* Begin DATASET ENTRIES *
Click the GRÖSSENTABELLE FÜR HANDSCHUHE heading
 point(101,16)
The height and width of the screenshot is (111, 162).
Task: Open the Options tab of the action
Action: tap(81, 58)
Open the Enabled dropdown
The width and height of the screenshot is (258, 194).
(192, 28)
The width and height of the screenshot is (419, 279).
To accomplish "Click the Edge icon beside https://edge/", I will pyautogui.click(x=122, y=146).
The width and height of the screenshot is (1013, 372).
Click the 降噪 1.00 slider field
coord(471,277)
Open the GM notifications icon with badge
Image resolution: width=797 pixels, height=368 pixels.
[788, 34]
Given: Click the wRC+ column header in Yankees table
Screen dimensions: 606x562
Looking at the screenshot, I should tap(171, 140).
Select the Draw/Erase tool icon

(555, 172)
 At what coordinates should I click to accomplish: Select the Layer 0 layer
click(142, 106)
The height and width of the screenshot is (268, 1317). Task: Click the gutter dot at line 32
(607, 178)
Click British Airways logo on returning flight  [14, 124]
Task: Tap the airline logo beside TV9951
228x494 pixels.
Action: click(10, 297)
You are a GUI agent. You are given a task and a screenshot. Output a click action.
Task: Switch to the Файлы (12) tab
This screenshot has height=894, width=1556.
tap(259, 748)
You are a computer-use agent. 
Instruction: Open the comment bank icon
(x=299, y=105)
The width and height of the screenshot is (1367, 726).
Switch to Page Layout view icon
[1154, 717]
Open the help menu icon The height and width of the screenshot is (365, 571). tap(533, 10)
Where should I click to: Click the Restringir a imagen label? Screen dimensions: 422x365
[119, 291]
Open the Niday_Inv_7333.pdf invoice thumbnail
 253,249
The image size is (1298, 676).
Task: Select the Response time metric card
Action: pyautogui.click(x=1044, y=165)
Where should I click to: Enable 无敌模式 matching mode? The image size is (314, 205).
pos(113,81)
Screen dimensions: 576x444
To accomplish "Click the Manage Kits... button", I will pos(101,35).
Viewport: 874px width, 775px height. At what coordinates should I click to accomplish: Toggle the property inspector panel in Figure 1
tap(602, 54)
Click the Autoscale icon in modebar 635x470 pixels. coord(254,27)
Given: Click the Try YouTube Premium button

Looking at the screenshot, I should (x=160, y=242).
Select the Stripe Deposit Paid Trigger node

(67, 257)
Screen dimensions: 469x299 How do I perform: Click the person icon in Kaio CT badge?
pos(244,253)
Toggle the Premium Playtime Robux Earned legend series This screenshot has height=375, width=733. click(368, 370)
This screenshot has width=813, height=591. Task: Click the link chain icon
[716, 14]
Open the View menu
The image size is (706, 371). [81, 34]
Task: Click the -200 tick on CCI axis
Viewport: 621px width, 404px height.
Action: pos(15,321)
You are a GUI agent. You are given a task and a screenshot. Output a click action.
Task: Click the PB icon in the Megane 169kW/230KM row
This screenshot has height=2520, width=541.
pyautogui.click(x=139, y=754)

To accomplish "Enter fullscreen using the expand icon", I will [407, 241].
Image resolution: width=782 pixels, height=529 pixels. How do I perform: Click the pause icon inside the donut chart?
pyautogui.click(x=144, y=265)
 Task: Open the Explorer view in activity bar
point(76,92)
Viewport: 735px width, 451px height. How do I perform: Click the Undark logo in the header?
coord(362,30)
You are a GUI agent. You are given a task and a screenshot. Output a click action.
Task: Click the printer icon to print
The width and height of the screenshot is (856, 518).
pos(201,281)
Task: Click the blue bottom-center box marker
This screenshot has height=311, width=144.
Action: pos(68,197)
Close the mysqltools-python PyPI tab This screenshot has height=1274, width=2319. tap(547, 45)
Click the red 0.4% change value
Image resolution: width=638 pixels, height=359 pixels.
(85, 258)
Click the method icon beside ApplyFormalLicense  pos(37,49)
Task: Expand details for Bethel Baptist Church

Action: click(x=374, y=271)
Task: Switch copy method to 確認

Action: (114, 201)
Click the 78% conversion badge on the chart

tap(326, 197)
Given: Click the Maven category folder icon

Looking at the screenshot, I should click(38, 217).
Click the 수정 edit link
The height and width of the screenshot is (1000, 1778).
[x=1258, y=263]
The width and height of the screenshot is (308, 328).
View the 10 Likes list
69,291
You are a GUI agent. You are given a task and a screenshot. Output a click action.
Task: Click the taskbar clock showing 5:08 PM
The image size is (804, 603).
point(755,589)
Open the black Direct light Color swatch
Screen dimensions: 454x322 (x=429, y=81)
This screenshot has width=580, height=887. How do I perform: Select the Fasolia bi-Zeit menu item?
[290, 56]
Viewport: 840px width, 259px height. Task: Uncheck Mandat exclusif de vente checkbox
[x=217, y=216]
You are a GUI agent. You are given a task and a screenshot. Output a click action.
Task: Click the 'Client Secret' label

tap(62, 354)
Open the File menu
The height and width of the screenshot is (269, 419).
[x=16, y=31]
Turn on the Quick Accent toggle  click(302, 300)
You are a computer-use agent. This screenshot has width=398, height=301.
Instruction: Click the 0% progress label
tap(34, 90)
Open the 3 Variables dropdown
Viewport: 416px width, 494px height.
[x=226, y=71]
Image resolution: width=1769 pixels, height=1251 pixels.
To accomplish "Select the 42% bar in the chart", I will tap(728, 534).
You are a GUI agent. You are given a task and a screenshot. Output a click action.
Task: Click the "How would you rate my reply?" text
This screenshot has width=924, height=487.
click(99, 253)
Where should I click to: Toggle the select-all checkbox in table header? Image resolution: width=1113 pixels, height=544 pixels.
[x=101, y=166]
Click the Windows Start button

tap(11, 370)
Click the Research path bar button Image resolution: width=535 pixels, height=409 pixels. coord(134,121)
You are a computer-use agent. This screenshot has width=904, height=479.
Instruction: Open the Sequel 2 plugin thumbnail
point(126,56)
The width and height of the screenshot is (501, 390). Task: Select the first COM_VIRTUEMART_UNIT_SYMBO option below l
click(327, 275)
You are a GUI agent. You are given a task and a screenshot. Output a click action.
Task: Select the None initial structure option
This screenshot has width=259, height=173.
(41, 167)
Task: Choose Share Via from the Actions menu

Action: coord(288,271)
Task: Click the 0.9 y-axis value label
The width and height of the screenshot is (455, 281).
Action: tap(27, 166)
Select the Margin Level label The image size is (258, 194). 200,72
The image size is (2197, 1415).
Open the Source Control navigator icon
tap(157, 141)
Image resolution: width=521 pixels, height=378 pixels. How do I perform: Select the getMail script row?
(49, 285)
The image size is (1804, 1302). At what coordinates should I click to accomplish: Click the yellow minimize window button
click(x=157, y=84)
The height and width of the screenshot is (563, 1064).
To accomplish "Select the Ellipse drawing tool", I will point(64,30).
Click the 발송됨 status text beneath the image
* End DATASET ENTRIES *
Convert all of the rows above into a two-column Markdown table headed Number and Row, with each row numbered and blank lines omitted.

» **ANSWER TO THIS TASK**:
| Number | Row |
|---|---|
| 1 | Click the GRÖSSENTABELLE FÜR HANDSCHUHE heading |
| 2 |  point(101,16) |
| 3 | The height and width of the screenshot is (111, 162). |
| 4 | Task: Open the Options tab of the action |
| 5 | Action: tap(81, 58) |
| 6 | Open the Enabled dropdown |
| 7 | The width and height of the screenshot is (258, 194). |
| 8 | (192, 28) |
| 9 | The width and height of the screenshot is (419, 279). |
| 10 | To accomplish "Click the Edge icon beside https://edge/", I will pyautogui.click(x=122, y=146). |
| 11 | The width and height of the screenshot is (1013, 372). |
| 12 | Click the 降噪 1.00 slider field |
| 13 | coord(471,277) |
| 14 | Open the GM notifications icon with badge |
| 15 | Image resolution: width=797 pixels, height=368 pixels. |
| 16 | [788, 34] |
| 17 | Given: Click the wRC+ column header in Yankees table |
| 18 | Screen dimensions: 606x562 |
| 19 | Looking at the screenshot, I should tap(171, 140). |
| 20 | Select the Draw/Erase tool icon |
| 21 | (555, 172) |
| 22 |  At what coordinates should I click to accomplish: Select the Layer 0 layer |
| 23 | click(142, 106) |
| 24 | The height and width of the screenshot is (268, 1317). Task: Click the gutter dot at line 32 |
| 25 | (607, 178) |
| 26 | Click British Airways logo on returning flight  [14, 124] |
| 27 | Task: Tap the airline logo beside TV9951 |
| 28 | 228x494 pixels. |
| 29 | Action: click(10, 297) |
| 30 | You are a GUI agent. You are given a task and a screenshot. Output a click action. |
| 31 | Task: Switch to the Файлы (12) tab |
| 32 | This screenshot has height=894, width=1556. |
| 33 | tap(259, 748) |
| 34 | You are a computer-use agent.  |
| 35 | Instruction: Open the comment bank icon |
| 36 | (x=299, y=105) |
| 37 | The width and height of the screenshot is (1367, 726). |
| 38 | Switch to Page Layout view icon |
| 39 | [1154, 717] |
| 40 | Open the help menu icon The height and width of the screenshot is (365, 571). tap(533, 10) |
| 41 | Where should I click to: Click the Restringir a imagen label? Screen dimensions: 422x365 |
| 42 | [119, 291] |
| 43 | Open the Niday_Inv_7333.pdf invoice thumbnail |
| 44 |  253,249 |
| 45 | The image size is (1298, 676). |
| 46 | Task: Select the Response time metric card |
| 47 | Action: pyautogui.click(x=1044, y=165) |
| 48 | Where should I click to: Enable 无敌模式 matching mode? The image size is (314, 205). |
| 49 | pos(113,81) |
| 50 | Screen dimensions: 576x444 |
| 51 | To accomplish "Click the Manage Kits... button", I will pos(101,35). |
| 52 | Viewport: 874px width, 775px height. At what coordinates should I click to accomplish: Toggle the property inspector panel in Figure 1 |
| 53 | tap(602, 54) |
| 54 | Click the Autoscale icon in modebar 635x470 pixels. coord(254,27) |
| 55 | Given: Click the Try YouTube Premium button |
| 56 | Looking at the screenshot, I should (x=160, y=242). |
| 57 | Select the Stripe Deposit Paid Trigger node |
| 58 | (67, 257) |
| 59 | Screen dimensions: 469x299 How do I perform: Click the person icon in Kaio CT badge? |
| 60 | pos(244,253) |
| 61 | Toggle the Premium Playtime Robux Earned legend series This screenshot has height=375, width=733. click(368, 370) |
| 62 | This screenshot has width=813, height=591. Task: Click the link chain icon |
| 63 | [716, 14] |
| 64 | Open the View menu |
| 65 | The image size is (706, 371). [81, 34] |
| 66 | Task: Click the -200 tick on CCI axis |
| 67 | Viewport: 621px width, 404px height. |
| 68 | Action: pos(15,321) |
| 69 | You are a GUI agent. You are given a task and a screenshot. Output a click action. |
| 70 | Task: Click the PB icon in the Megane 169kW/230KM row |
| 71 | This screenshot has height=2520, width=541. |
| 72 | pyautogui.click(x=139, y=754) |
| 73 | To accomplish "Enter fullscreen using the expand icon", I will [407, 241]. |
| 74 | Image resolution: width=782 pixels, height=529 pixels. How do I perform: Click the pause icon inside the donut chart? |
| 75 | pyautogui.click(x=144, y=265) |
| 76 |  Task: Open the Explorer view in activity bar |
| 77 | point(76,92) |
| 78 | Viewport: 735px width, 451px height. How do I perform: Click the Undark logo in the header? |
| 79 | coord(362,30) |
| 80 | You are a GUI agent. You are given a task and a screenshot. Output a click action. |
| 81 | Task: Click the printer icon to print |
| 82 | The width and height of the screenshot is (856, 518). |
| 83 | pos(201,281) |
| 84 | Task: Click the blue bottom-center box marker |
| 85 | This screenshot has height=311, width=144. |
| 86 | Action: pos(68,197) |
| 87 | Close the mysqltools-python PyPI tab This screenshot has height=1274, width=2319. tap(547, 45) |
| 88 | Click the red 0.4% change value |
| 89 | Image resolution: width=638 pixels, height=359 pixels. |
| 90 | (85, 258) |
| 91 | Click the method icon beside ApplyFormalLicense  pos(37,49) |
| 92 | Task: Expand details for Bethel Baptist Church |
| 93 | Action: click(x=374, y=271) |
| 94 | Task: Switch copy method to 確認 |
| 95 | Action: (114, 201) |
| 96 | Click the 78% conversion badge on the chart |
| 97 | tap(326, 197) |
| 98 | Given: Click the Maven category folder icon |
| 99 | Looking at the screenshot, I should click(38, 217). |
| 100 | Click the 수정 edit link |
| 101 | The height and width of the screenshot is (1000, 1778). |
| 102 | [x=1258, y=263] |
| 103 | The width and height of the screenshot is (308, 328). |
| 104 | View the 10 Likes list |
| 105 | 69,291 |
| 106 | You are a GUI agent. You are given a task and a screenshot. Output a click action. |
| 107 | Task: Click the taskbar clock showing 5:08 PM |
| 108 | The image size is (804, 603). |
| 109 | point(755,589) |
| 110 | Open the black Direct light Color swatch |
| 111 | Screen dimensions: 454x322 (x=429, y=81) |
| 112 | This screenshot has width=580, height=887. How do I perform: Select the Fasolia bi-Zeit menu item? |
| 113 | [290, 56] |
| 114 | Viewport: 840px width, 259px height. Task: Uncheck Mandat exclusif de vente checkbox |
| 115 | [x=217, y=216] |
| 116 | You are a GUI agent. You are given a task and a screenshot. Output a click action. |
| 117 | Task: Click the 'Client Secret' label |
| 118 | tap(62, 354) |
| 119 | Open the File menu |
| 120 | The height and width of the screenshot is (269, 419). |
| 121 | [x=16, y=31] |
| 122 | Turn on the Quick Accent toggle  click(302, 300) |
| 123 | You are a computer-use agent. This screenshot has width=398, height=301. |
| 124 | Instruction: Click the 0% progress label |
| 125 | tap(34, 90) |
| 126 | Open the 3 Variables dropdown |
| 127 | Viewport: 416px width, 494px height. |
| 128 | [x=226, y=71] |
| 129 | Image resolution: width=1769 pixels, height=1251 pixels. |
| 130 | To accomplish "Select the 42% bar in the chart", I will tap(728, 534). |
| 131 | You are a GUI agent. You are given a task and a screenshot. Output a click action. |
| 132 | Task: Click the "How would you rate my reply?" text |
| 133 | This screenshot has width=924, height=487. |
| 134 | click(99, 253) |
| 135 | Where should I click to: Toggle the select-all checkbox in table header? Image resolution: width=1113 pixels, height=544 pixels. |
| 136 | [x=101, y=166] |
| 137 | Click the Windows Start button |
| 138 | tap(11, 370) |
| 139 | Click the Research path bar button Image resolution: width=535 pixels, height=409 pixels. coord(134,121) |
| 140 | You are a computer-use agent. This screenshot has width=904, height=479. |
| 141 | Instruction: Open the Sequel 2 plugin thumbnail |
| 142 | point(126,56) |
| 143 | The width and height of the screenshot is (501, 390). Task: Select the first COM_VIRTUEMART_UNIT_SYMBO option below l |
| 144 | click(327, 275) |
| 145 | You are a GUI agent. You are given a task and a screenshot. Output a click action. |
| 146 | Task: Select the None initial structure option |
| 147 | This screenshot has width=259, height=173. |
| 148 | (41, 167) |
| 149 | Task: Choose Share Via from the Actions menu |
| 150 | Action: coord(288,271) |
| 151 | Task: Click the 0.9 y-axis value label |
| 152 | The width and height of the screenshot is (455, 281). |
| 153 | Action: tap(27, 166) |
| 154 | Select the Margin Level label The image size is (258, 194). 200,72 |
| 155 | The image size is (2197, 1415). |
| 156 | Open the Source Control navigator icon |
| 157 | tap(157, 141) |
| 158 | Image resolution: width=521 pixels, height=378 pixels. How do I perform: Select the getMail script row? |
| 159 | (49, 285) |
| 160 | The image size is (1804, 1302). At what coordinates should I click to accomplish: Click the yellow minimize window button |
| 161 | click(x=157, y=84) |
| 162 | The height and width of the screenshot is (563, 1064). |
| 163 | To accomplish "Select the Ellipse drawing tool", I will point(64,30). |
| 164 | Click the 발송됨 status text beneath the image |